Ensure you have the following installed:
- Docker
- Docker Compose (if you want to use it later)
- Couchbase
- Authorization server
Pull couchbase image:
docker pull couchbase
Build image:
docker build -t couchbase-custom ./couchbase
Create a custom Docker network. This ensures both containers can communicate:
docker network create todo-network
Run the Couchbase Container:
docker run -d -p 8091-8093:8091-8093 \
-e COUCHBASE_ADMINISTRATOR_USERNAME=Administrator \
-e COUCHBASE_ADMINISTRATOR_PASSWORD=password \
-e COUCHBASE_BUCKET=default \
-e COUCHBASE_BUCKET_PASSWORD= \
--network="todo-network" \
--name couchbase1 couchbase-custom
Make sure couchbase container is up and running. Check if the server and default bucket is created here http://localhost:8091/ui/index.html
Build image:
docker build -t todo-app .
Run the todo-app Container. Pass the COUCHBASE_HOST as an environment variable:
docker run -d -p 8080:8080 \
-e COUCHBASE_HOST=couchbase1 \
--network todo-network \
--name todo-app todo-app
To check if your container is running, use:
docker ps -a
If you need to access the running container's shell, you can use:
docker exec -it your-container-name /bin/bash
Auth server is taken from Spring Security sample and enhanced by Suleyman Yildirim. You'll need to get a JWT token from the Authorization Server in order to call HTTP Endpoints.
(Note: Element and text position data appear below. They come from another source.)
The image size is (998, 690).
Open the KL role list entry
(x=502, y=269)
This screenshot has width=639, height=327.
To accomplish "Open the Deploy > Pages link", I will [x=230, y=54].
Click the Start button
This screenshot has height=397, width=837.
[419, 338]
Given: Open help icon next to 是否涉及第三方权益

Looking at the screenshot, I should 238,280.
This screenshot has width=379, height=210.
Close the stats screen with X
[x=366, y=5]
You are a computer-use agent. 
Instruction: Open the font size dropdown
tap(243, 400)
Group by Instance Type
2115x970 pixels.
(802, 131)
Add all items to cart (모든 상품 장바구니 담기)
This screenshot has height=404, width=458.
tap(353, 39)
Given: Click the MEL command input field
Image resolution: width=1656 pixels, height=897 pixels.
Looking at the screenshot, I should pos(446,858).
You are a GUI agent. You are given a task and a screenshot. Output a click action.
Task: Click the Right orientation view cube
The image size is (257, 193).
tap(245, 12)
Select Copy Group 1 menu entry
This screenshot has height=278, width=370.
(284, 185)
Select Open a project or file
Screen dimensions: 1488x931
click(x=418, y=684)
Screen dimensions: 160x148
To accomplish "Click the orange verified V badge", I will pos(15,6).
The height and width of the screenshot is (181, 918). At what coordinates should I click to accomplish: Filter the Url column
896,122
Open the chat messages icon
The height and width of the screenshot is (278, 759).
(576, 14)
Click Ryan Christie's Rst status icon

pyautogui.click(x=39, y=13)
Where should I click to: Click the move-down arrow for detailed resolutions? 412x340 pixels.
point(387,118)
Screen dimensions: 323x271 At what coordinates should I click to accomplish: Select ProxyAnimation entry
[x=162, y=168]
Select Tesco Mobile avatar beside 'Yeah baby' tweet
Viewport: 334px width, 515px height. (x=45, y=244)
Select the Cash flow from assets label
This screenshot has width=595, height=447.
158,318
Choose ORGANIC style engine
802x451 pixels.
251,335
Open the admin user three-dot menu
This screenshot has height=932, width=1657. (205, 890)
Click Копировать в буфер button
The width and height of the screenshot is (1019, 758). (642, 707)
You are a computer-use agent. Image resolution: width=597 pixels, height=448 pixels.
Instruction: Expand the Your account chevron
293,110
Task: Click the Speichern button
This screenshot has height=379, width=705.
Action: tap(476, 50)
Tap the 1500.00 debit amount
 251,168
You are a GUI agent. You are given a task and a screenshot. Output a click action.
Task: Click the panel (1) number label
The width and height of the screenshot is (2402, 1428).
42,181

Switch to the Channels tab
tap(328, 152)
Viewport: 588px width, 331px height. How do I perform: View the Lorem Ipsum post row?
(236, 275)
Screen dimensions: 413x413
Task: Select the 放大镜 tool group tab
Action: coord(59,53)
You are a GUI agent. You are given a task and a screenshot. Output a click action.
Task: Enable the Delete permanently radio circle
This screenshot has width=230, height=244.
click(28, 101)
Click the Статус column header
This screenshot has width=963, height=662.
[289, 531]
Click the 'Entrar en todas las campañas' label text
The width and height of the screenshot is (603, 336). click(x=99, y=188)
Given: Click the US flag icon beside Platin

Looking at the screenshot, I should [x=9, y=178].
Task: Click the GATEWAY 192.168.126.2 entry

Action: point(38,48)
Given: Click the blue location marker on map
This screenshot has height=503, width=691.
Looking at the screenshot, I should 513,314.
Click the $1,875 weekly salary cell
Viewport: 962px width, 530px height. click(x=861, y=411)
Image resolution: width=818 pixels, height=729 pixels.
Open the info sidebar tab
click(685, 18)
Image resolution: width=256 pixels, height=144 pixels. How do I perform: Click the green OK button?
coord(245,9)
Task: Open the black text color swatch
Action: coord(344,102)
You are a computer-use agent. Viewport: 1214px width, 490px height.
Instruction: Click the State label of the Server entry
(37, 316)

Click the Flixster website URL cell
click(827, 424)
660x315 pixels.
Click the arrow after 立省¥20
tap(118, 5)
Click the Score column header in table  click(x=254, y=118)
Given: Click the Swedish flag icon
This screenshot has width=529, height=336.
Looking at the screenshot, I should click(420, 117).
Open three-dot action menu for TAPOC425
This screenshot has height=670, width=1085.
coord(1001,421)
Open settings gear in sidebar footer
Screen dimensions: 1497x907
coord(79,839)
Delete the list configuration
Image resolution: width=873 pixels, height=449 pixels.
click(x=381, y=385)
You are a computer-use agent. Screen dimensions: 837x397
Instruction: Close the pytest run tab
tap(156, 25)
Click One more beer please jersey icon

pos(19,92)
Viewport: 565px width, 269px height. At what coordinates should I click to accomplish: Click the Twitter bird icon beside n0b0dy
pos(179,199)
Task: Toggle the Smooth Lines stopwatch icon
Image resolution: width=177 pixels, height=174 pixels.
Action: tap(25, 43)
docker build -t authorization-server-image ./authorization-server
Make sure you use same "todo-network" and name container as "authorization-server".
docker run -p 9000:9000 \
-e JWK_URI=http://authorization-server:9000/oauth2/jwks \
--network todo-network \
--name authorization-server authorization-server-image
Use scope=message:read
for GET requests
curl -X POST messaging-client:secret@localhost:9000/oauth2/token -d "grant_type=client_credentials" -d "scope=message:read"
Use scope=message:write
for others such as POST, PUT etc..
curl -X POST messaging-client:secret@localhost:9000/oauth2/token -d "grant_type=client_credentials" -d "scope=message:write"
Authorization server should return a JSON response with an access token:
{
"access_token": "eyJraWQiOiIxNDY0NmYzYi0wZGU1LTQ1MDYtYTdjZi0zNWYxYWU0ZjU5MjIiLCJhbGciOiJSUzI1NiJ9...",
"token_type": "Bearer",
"expires_in": 299,
"scope": "message:write"
}
Now that you have the access token, you can use it to send a http request. HTTP POST to Register a User to the /v1/users
endpoint:
curl -X POST http://localhost:8080/v1/users \
-H "Authorization: Bearer <your_access_token>" \
-H "Content-Type: application/json" \
-d '{
"userId": 0,
"username": "newuser",
"email": "newuser@example.com",
"password": "password123"
}'
Browse to Swagger to analyse endpoints http://localhost:8080/swagger-ui/index.html#/
Import todo-app collection.postman_collection.json
collection to Postman. All endpoints including JWT token generation are represented with sample data.